# Brown spotting - 11wks



## EmmaInStokey (Dec 1, 2005)

Hi There,
So sorry if someone has posted on this in the past but I looked through the "spotting" posts and couldn't find one that matched! I'm 11wks today. So far everything has been fine. Sorry if this sounds daft but I sneezed in bed last night - the mother of all sneezes. Normally, I have a chance to pull my knees up but this time it came out of the blue and I got the most enormous pulling sensation in my abdomen - really strong and sharp. It went away very quickly but this morning, when I went to the loo, I had some brown spotting. I'm worried because I haven't had any of this so far, its the 1st time. Apologies now for TMI but there was a little on the tissue, and more in the pan of the toilet. I've had nothing since and my clinic seems to think its ok but I'm concerned because this is unheard of for me - and its come at 11wks. I have no pain and we had a scan on Thursday which showed 2 very active bubs doing a "dance" for the camera. I think I'm feeling more worried because now I've seen them, its all more real.

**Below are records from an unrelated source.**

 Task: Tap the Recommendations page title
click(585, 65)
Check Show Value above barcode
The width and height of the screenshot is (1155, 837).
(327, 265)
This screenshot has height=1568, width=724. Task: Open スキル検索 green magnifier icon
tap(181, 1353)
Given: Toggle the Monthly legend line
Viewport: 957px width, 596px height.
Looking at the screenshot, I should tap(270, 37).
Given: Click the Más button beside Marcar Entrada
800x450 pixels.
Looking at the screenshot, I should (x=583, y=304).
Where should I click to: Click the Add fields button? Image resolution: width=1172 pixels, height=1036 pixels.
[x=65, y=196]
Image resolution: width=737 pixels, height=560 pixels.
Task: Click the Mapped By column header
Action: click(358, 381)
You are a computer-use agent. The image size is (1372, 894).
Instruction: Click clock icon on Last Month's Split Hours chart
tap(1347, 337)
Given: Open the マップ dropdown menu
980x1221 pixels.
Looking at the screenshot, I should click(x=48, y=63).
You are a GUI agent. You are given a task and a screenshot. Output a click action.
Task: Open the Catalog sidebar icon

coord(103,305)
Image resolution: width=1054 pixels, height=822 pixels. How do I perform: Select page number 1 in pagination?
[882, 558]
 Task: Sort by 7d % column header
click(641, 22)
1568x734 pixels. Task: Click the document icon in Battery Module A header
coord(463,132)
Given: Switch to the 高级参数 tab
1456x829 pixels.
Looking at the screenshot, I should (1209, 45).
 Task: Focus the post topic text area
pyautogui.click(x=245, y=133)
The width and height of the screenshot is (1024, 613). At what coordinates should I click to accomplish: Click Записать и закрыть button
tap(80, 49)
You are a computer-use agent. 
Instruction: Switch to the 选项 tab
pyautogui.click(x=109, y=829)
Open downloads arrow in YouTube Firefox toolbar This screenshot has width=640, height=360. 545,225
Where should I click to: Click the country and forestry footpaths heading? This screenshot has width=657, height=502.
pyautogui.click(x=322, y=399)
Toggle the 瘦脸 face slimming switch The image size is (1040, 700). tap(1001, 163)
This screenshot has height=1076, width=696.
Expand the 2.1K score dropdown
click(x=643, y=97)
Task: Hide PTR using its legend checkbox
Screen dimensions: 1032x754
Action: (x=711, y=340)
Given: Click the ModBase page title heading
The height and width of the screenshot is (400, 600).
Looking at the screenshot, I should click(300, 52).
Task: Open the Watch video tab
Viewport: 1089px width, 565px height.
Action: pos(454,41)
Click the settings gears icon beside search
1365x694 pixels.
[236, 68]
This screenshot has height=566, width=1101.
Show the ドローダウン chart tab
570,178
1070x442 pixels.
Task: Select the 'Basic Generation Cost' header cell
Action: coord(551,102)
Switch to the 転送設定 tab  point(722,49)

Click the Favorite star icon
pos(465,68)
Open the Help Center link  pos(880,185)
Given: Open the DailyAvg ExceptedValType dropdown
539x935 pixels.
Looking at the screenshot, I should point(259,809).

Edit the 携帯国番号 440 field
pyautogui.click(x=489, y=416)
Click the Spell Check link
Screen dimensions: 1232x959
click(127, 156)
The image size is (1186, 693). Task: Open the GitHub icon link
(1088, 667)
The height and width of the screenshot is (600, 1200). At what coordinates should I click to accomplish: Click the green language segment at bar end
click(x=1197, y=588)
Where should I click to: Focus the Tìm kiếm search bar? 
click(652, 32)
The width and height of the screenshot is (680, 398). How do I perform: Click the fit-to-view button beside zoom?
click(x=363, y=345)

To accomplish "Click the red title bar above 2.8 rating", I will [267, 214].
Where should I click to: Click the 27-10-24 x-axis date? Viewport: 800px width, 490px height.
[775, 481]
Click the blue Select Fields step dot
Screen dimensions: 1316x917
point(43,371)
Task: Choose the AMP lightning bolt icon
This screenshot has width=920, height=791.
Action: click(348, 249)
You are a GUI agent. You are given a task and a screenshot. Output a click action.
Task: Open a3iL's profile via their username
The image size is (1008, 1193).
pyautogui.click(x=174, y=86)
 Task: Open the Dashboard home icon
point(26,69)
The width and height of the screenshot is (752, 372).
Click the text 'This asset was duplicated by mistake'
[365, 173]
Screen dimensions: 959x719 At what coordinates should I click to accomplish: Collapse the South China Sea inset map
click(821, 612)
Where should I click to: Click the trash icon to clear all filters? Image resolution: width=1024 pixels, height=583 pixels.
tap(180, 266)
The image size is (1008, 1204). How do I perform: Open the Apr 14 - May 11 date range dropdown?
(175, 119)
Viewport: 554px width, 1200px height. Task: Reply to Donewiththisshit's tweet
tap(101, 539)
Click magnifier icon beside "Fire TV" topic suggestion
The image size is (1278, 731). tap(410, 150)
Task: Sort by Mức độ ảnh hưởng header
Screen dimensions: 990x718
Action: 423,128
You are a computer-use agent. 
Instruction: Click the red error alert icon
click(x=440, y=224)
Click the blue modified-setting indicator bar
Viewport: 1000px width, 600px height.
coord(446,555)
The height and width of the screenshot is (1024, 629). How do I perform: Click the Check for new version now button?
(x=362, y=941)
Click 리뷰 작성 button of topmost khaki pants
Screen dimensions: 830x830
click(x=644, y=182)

Can you offer any advice ? do you know of other women who 1st experience spotting at this stage ?
Thanks
Emma


----------



## jan27 (Aug 19, 2005)

Hi emma

Congratulations

Brown loss is a sign of old blood so that is a positive sign.  Most hospitals have an early pregnancy unit for bleeds and abdo pain in early pregnancy so you would be qualify.  To access these you need to contact your GP, this may be done over the phone, especially today on a bank holiday and you would be given appointment for next few days.  It does not matter whether you have had fertility treatment, a bleed is a bleed....

Hope that helps, good luck

Jan


----------